Olivia Rodrigo’s “Drivers License” debuts at No. 1 on the Billboard Hot 100 chart, peeling in as the most-streamed and top-selling song of the week.
The single, released Jan. 8, marks the 17-year-old’s first Hot 100 No. 1, following its first week of availability. The singer-songwriter and actress initially broke through with roles on Disney Channel’s Bizaardvark in 2016 and Disney+’s High School Musical: The Musical: The Series in 2019. Her background helped spark the high profile of “Drivers License,” which has also been buoyed by scrutiny about its lyrics, the song’s TikTok presence and a co-sign from Taylor Swift, among others.
The Hot 100 blends all-genre U.S. streaming (official audio and official video), radio airplay and sales data. All charts (dated Jan. 23) will update on Billboard.com tomorrow (Jan. 20). For all chart news, you can follow @billboard and @billboardcharts on both Twitter and Instagram.

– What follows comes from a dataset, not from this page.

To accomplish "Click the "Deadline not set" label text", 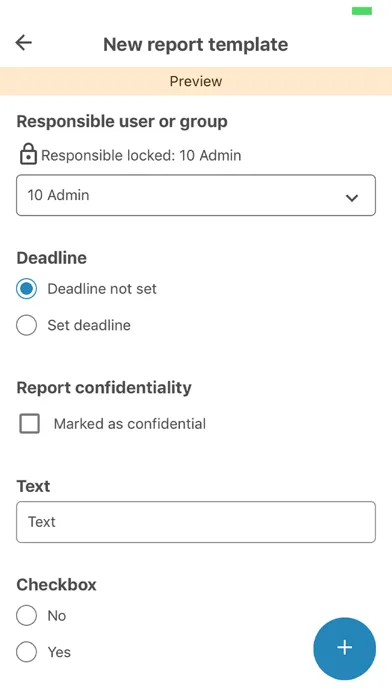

“Drivers License,” released on Geffen/Interscope Records, is the 1,116th No. 1 in the Hot 100’s 62-year history. It’s the 48th single to debut on top, and the first of 2021.
Here’s a deeper look at Rodrigo’s first road trip to No. 1 on the Hot 100, among other achievements.
Streams, sales & airplay: “Drivers License” drew 76.1 million U.S. streams and sold 38,000 downloads in the week ending Jan. 14, according to MRC Data. It also earned 8.1 million radio airplay audience impressions in the week ending Jan. 17.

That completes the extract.